Search code examples
pythonscipyprobability

scipy.stats cdf greater than 1


I'm using scipy.stats and I need the CDF up to a given value x for some distributions, I know PDFs can be greater than 1 because they are not probabilities but densities so they should integrate to 1 even if specific values are greater, but CDFs should never be greater than 1 and when running the cdf function on scipy.stats sometimes I get values like 2.89, i'm completely sure i'm using cdf and not pdf(that was my first guess), this is messing my results and algorithm because I need accumulated probabilities, why is scipy.stats cdf returning values greater than 1 and/or how should I proceed to fix it?

Code for reproducing the issue with a sample distribution and parameters(but it happens with others too):

from scipy import stats
distribution = stats.gausshyper
params = [9.482986347673158, 16.65813644507513, -38.11083665959626, 16.08698932118982, -13.387170754433273, 18.352117022674125]
test_val = [-0.512720,1,1]

arg = params[:-2]
loc = params[-2]
scale = params[-1]

print("cdf:",distribution.cdf(test_val,*arg, loc=loc,scale=scale))
print("pdf:",distribution.pdf(test_val,*arg, loc=loc,scale=scale))

cdf: [2.68047481 7.2027761 7.2027761 ] pdf: [2.76857133 2.23996739 2.23996739]


Solution

  • The problem lies in the parameters that you have specified for the Gaussian hypergeometric (HG) distribution, specifically in the third element of params, which is the parameter beta in the HG distribution (see equation 2 in this paper for the definiton of the density of the Gauss Hypergeometric distr.). This parameter has to be positive for HG to have a valid density. Otherwise, the density won't integrate to 1, which is exactly what is happening in your example. With a negative beta, the distribution is not a valid probability distribution.
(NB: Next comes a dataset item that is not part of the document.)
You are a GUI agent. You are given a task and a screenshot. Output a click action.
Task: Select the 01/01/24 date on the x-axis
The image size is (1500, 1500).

    You can also find the requirement that beta (denoted as b) has to be positive in the scipy documentation here. Changing beta to a positive parameter immediately solves your problem:

    from scipy import stats
    distribution = stats.gausshyper
    params = [9.482986347673158, 16.65813644507513, 38.11083665959626, 16.08698932118982, -13.387170754433273, 18.352117022674125]
    test_val = [-0.512720,1,1]
    
    arg = params[:-2]
    loc = params[-2]
    scale = params[-1]
    
    print("cdf:",distribution.cdf(test_val,*arg, loc=loc,scale=scale))
    print("pdf:",distribution.pdf(test_val,*arg, loc=loc,scale=scale))
    

    Output:

    cdf: [1. 1. 1.]
    pdf: [3.83898392e-32 1.25685346e-35 1.25685346e-35]
    

    ,where all cdfs integrate to 1 as desired. Also note that your x also has to be between 0 and 1, as described in the scipy documentation here.